New York specialty trade subs most commonly use Foundation Software, Sage 100 Contractor, and QuickBooks with Excel supplements. NYC subs dealing with prevailing wage and certified payroll requirements often need software that handles DIR-compliant reporting or have separate payroll systems alongside their job costing tools.
Q&A
What are the job costing software requirements for New York public works contractors?
New York subcontractors on public works must track certified payroll by trade and county under the New York Labor Law prevailing wage schedule. Software that handles certified payroll reporting, retainage management, and change order documentation reduces compliance risk significantly on public school, transit, and government building projects.
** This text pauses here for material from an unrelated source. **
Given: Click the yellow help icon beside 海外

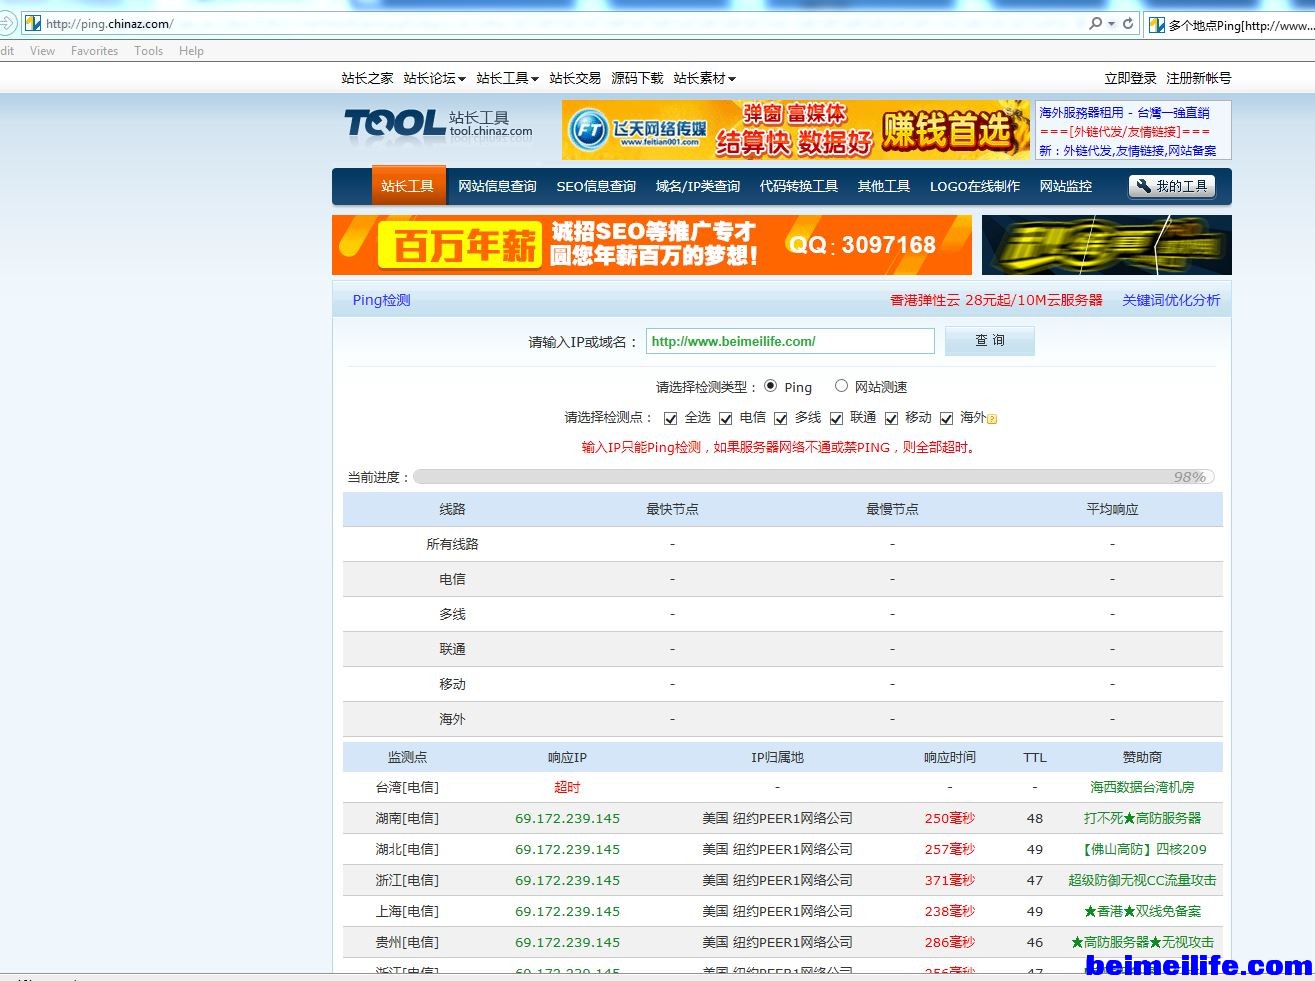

Licensing Requirements — New York
New York does not have a statewide general contractor license, but specialty trade licensing is enforced at the local level — and New York City has the strictest system. NYC requires licensed electricians to hold a New York City Electrician License issued by the NYC Department of Buildings (DOB). Licensed master plumbers in NYC are licensed through the NYC DOB and must hold a Master Plumber license. HVAC and mechanical contractors must hold appropriate NYC DOB licenses for their scope. Outside NYC, electrical and plumbing licensing requirements vary by county and municipality. Workers' compensation coverage is mandatory for all employees under the New York Workers' Compensation Law — enforcement is aggressive and penalties for non-compliance are severe. New York also requires contractors doing public work to pay prevailing wages under the Scaffold Law and New York Labor Law.
Seasonal Demand — New York
New York construction follows a hard winter cycle. November through March slows exterior work significantly in upstate markets — Buffalo, Rochester, Albany, and Syracuse all see construction activity drop. Interior MEP work (mechanical, electrical, plumbing) continues through winter. NYC and the five boroughs have milder seasonal variation but are constrained by permitting backlogs, DOB inspection schedules, and the density of scheduling around occupied buildings. Spring and summer see a surge in commercial buildout and renovation work across all markets.